Have you ever heard the saying, "You can't spoil a baby"? I believe there is some truth to this statement. There is no such thing as giving a baby too much love, attention, or meeting their needs too much. The caregivers are the only people that baby have to rely on to meet those needs. They develop a special bond and learn to trust by meeting those needs. When a baby cries they are feeling insecure; or need their needs met. Instincts take over and after a while you will know what baby needs without a second thought. You can’t give a baby too much love, but giving them objects they shouldn't have to keep them quiet will spoil baby in the wrong ways.
Babies eat, sleep, and need to be cleaned, but as they get older they will start to reach for things that are not toys. My favorite saying is "That is not a toy". Babies, especially toddlers need to learn the concept of the word No, they don't already fully understand yet. Their first thought is well why not? Saying this is not a toy, and then giving them something that is: for one redirects their attention and for two explains why they cannot play with that object. When a child goes to the stairs, I’d say something like DOWN in a firm voice. Then I would redirect her and tell her "Let’s play with your ball, can you find your ball?" Also let your child know that it’s boo boos to play on the stairs. Then play with the ball together. Using positive reinforcement and using statements like "you need to", or "that's not a toy" or “Where is your ball?” is works better then “No, don't do that" Instead tell them what you want them to do, by using positive reinforcement.
Babies are curious and want to explore what is around them. It's okay to have a basket full of soft baby things that they can pull out and go through. I found this worked better for my house then letting her play in a cabinet that was child proofed. Also having a gate up and keeping things that the child should not be playing with avoids a lot of temptation. When a baby gets curious they want to touch anything they can get their hands on. It’s up to the caregiver to make sure that things that aren't for them to play with, or are dangerous are out of reach.

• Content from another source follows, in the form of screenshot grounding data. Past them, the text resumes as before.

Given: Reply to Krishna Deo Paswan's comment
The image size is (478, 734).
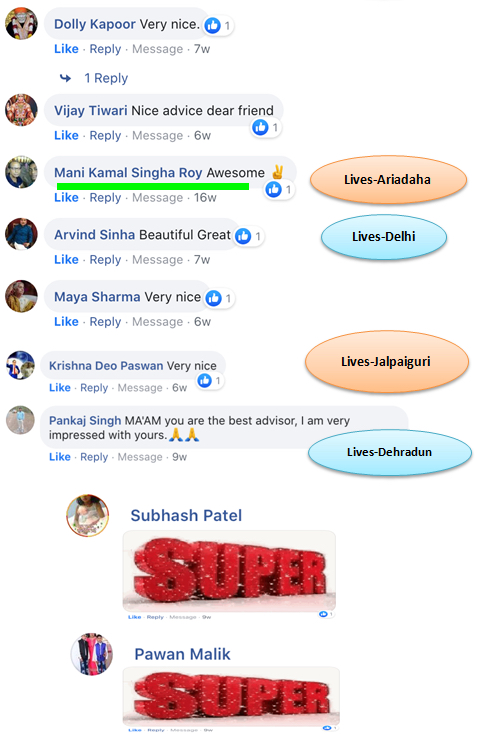Looking at the screenshot, I should [94, 388].
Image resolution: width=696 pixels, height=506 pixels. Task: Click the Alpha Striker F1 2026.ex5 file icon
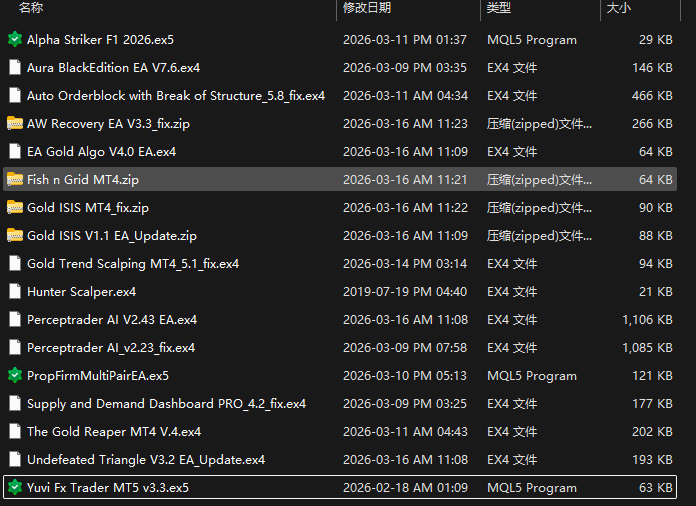point(15,40)
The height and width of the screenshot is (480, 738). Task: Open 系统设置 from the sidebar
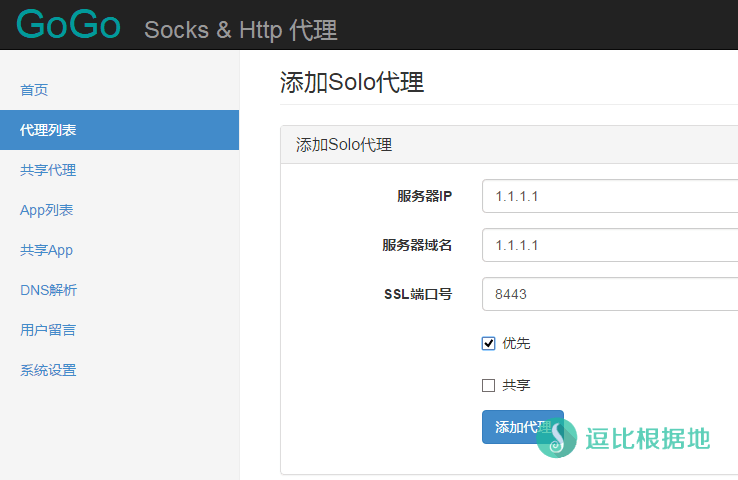[x=48, y=370]
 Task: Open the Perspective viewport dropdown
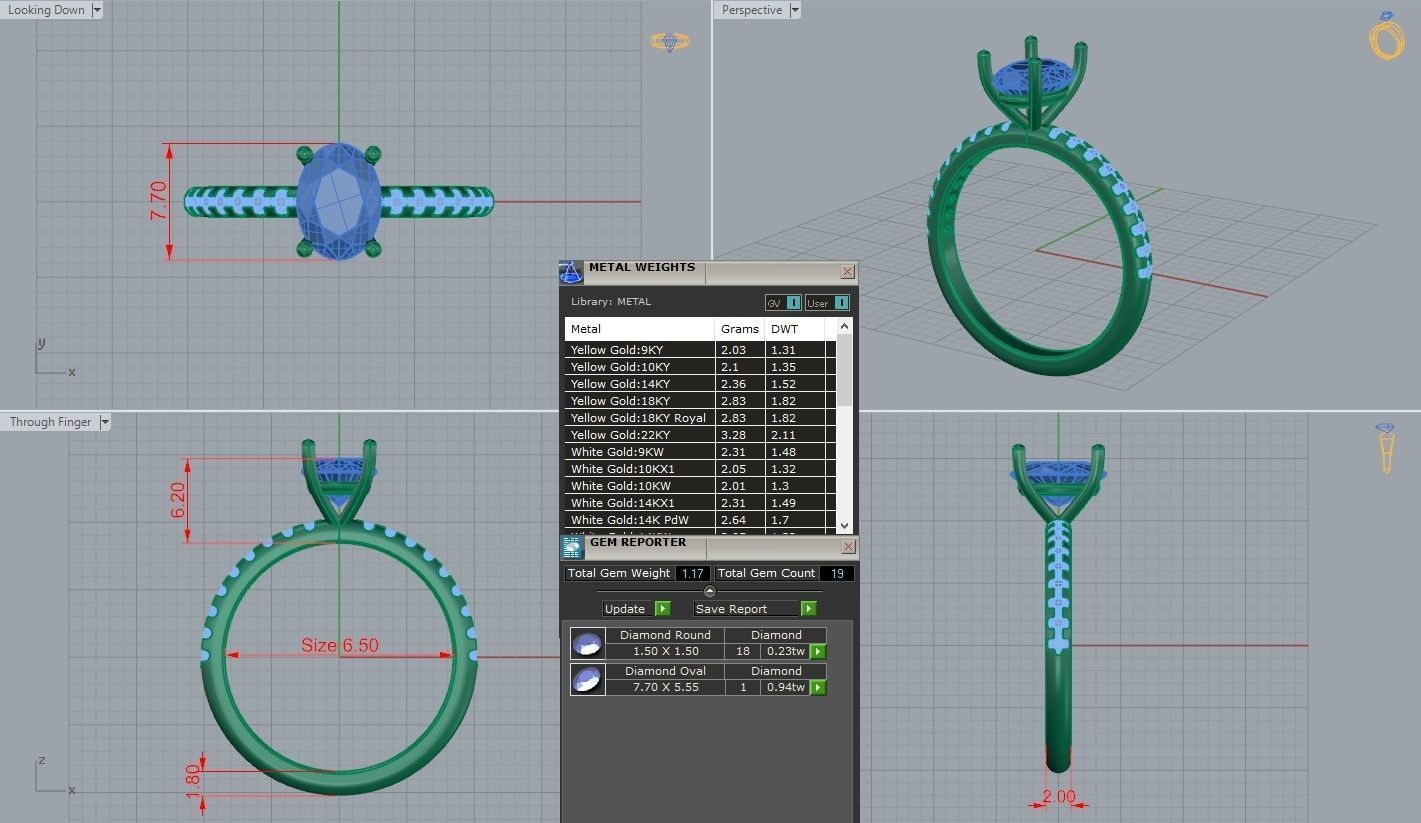coord(794,9)

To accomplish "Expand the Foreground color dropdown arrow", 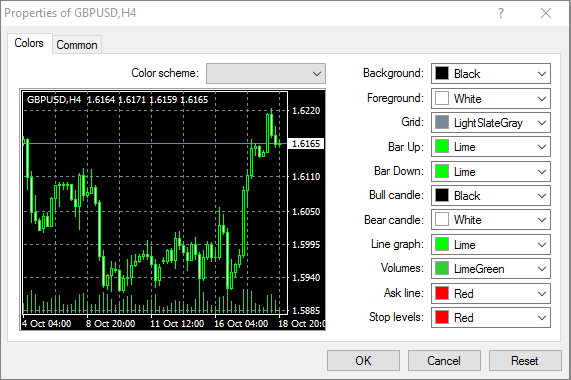I will 542,99.
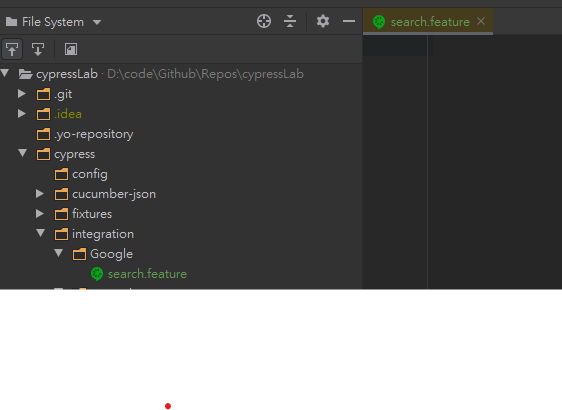Viewport: 562px width, 410px height.
Task: Collapse all nodes with the collapse icon
Action: click(x=290, y=21)
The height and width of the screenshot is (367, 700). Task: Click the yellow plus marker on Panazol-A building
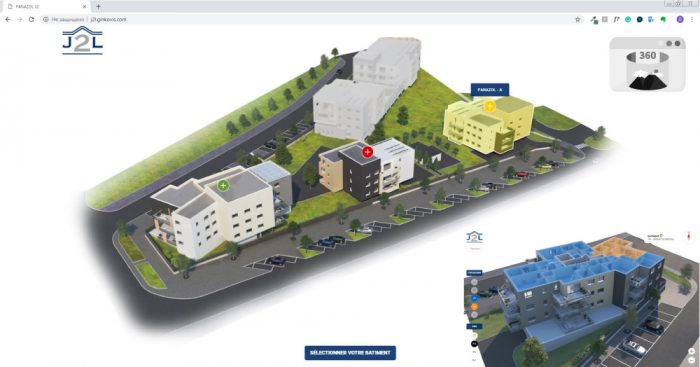click(x=489, y=106)
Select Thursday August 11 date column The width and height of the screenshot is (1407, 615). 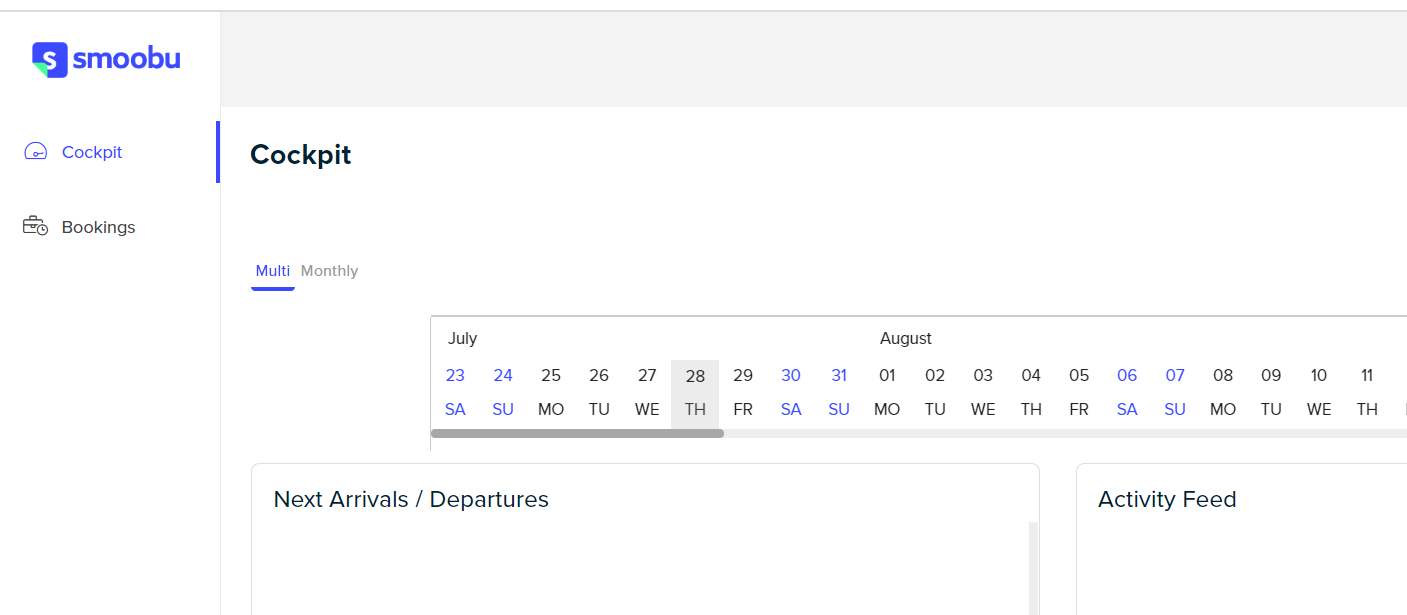[1367, 392]
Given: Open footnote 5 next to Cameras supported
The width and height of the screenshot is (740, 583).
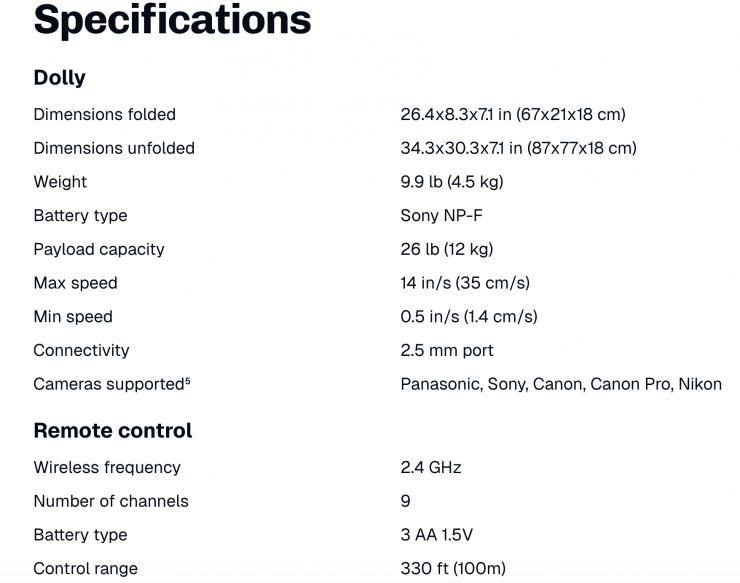Looking at the screenshot, I should 187,379.
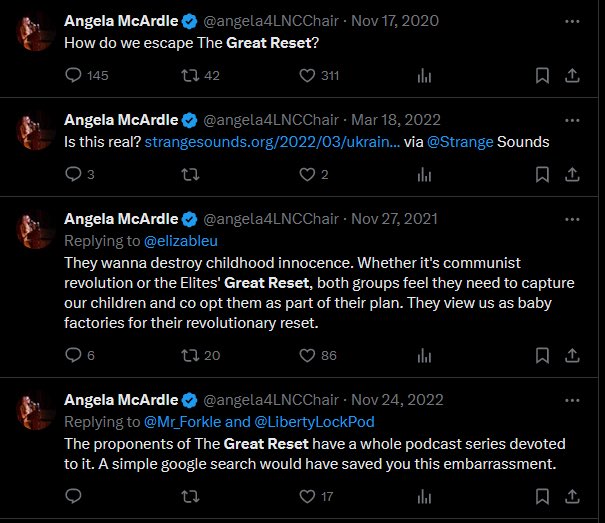Open the Nov 24, 2022 tweet timestamp

[397, 400]
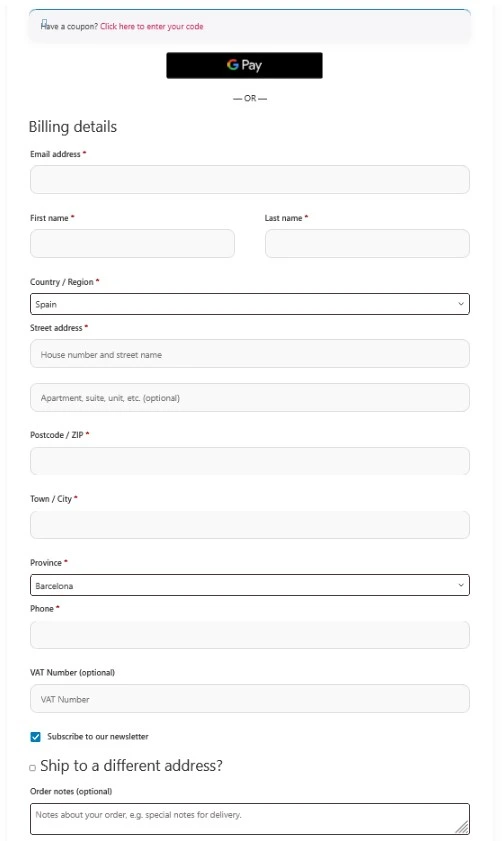The width and height of the screenshot is (502, 841).
Task: Click the Province dropdown chevron arrow
Action: tap(461, 585)
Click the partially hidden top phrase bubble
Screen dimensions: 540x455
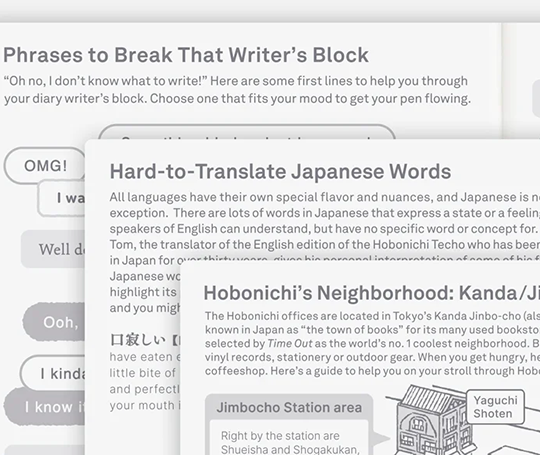pyautogui.click(x=247, y=132)
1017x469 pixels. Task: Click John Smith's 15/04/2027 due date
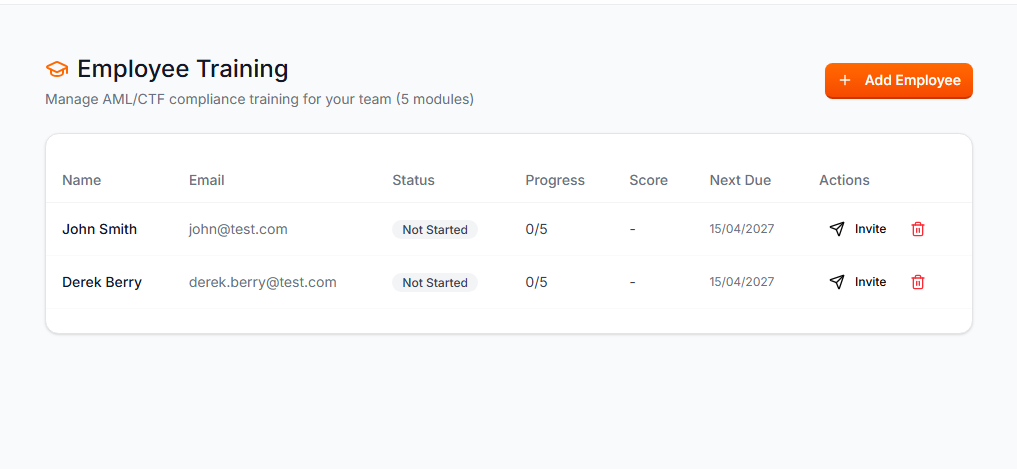click(742, 229)
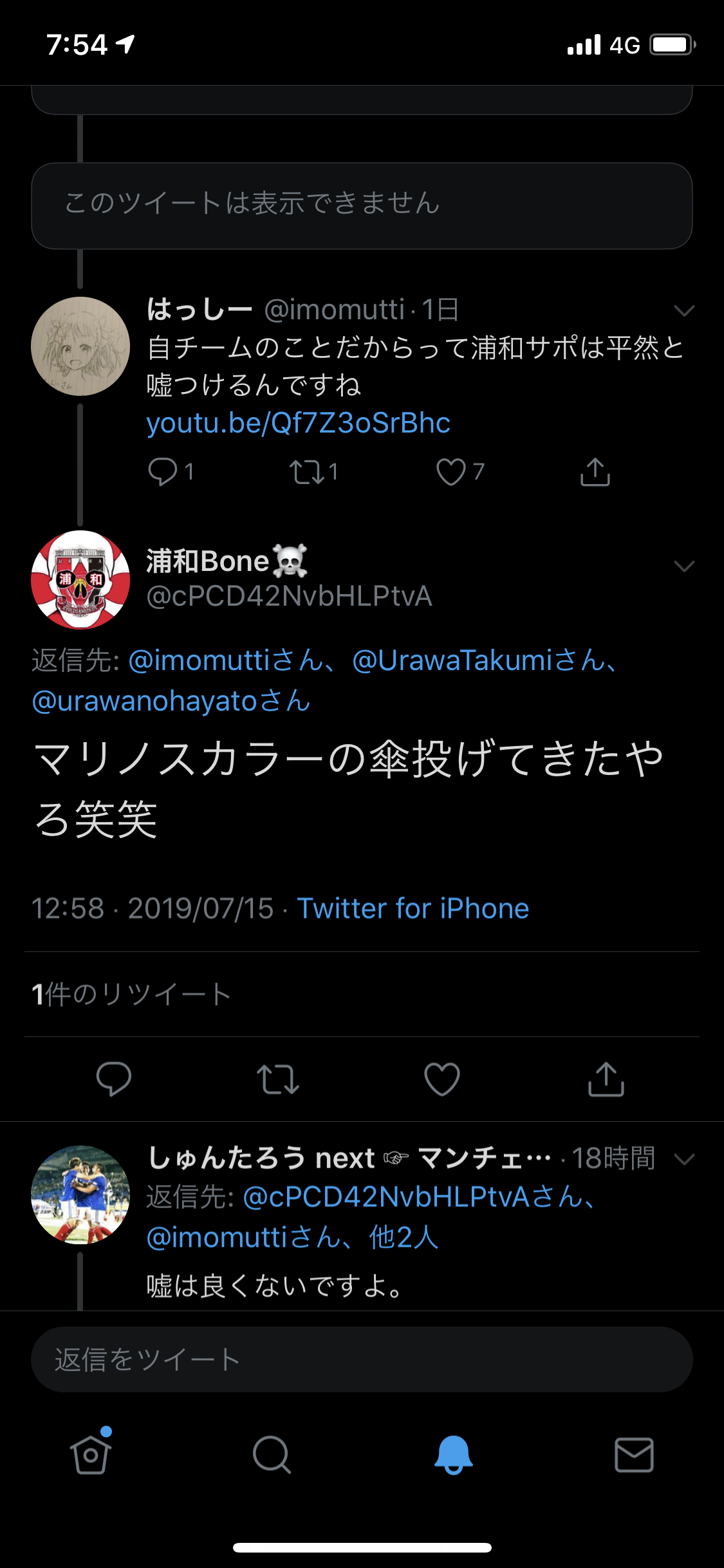Expand options chevron on はっしー's tweet
This screenshot has height=1568, width=724.
pyautogui.click(x=683, y=311)
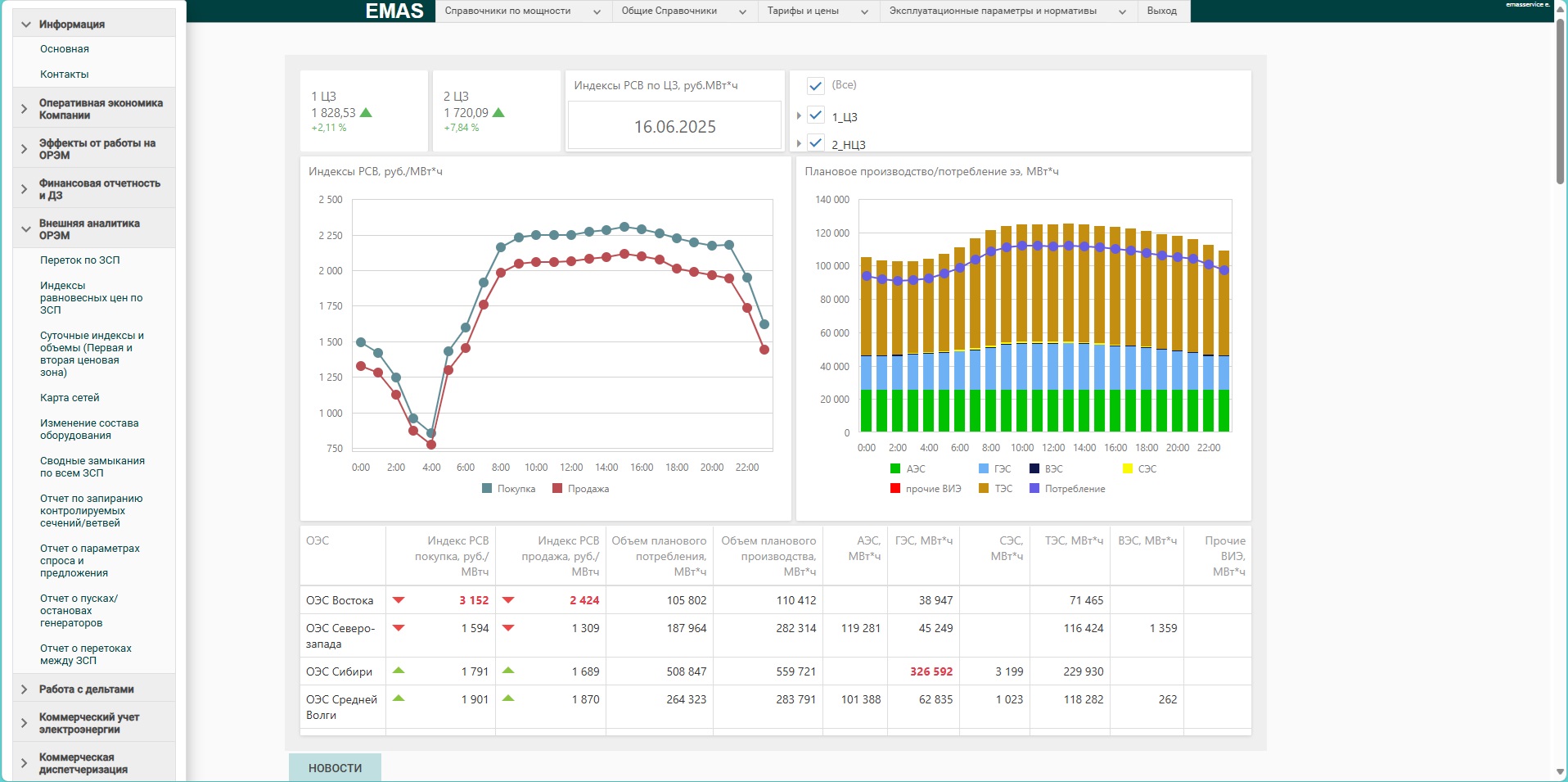
Task: Click the EMAS logo
Action: point(394,11)
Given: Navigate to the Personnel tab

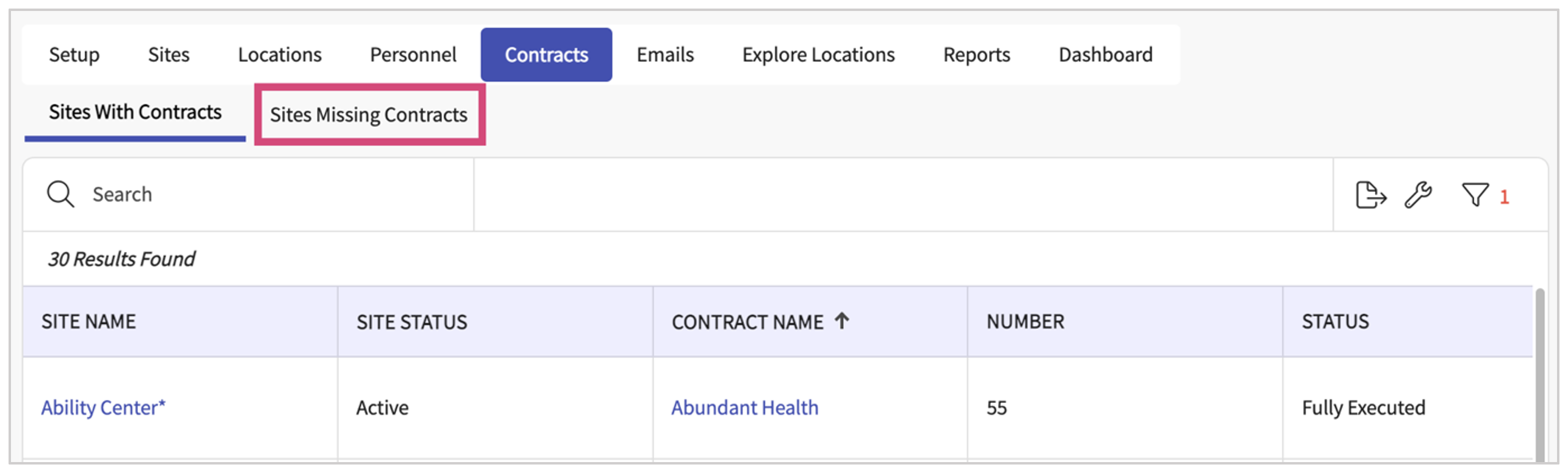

When a caregiver gives a toddler/baby whatever they want because they are screaming for it, then that makes it okay for them to act like that. They'll think, "Well I'll just scream till I get what I want." This leads to unbelievably bad behavior later on. The caregiver is in charge, not the one year old, and they need to know just because they cry. It’s not going to make the caregiver give in, when there is more than one caregiver for your child this issue needs to be addressed to each person caring for the child. When grandma lets baby play with anything they scream for, then the parent doesn't at home, it will be ten times the challenge to stop the behavior. Consistency is the key point.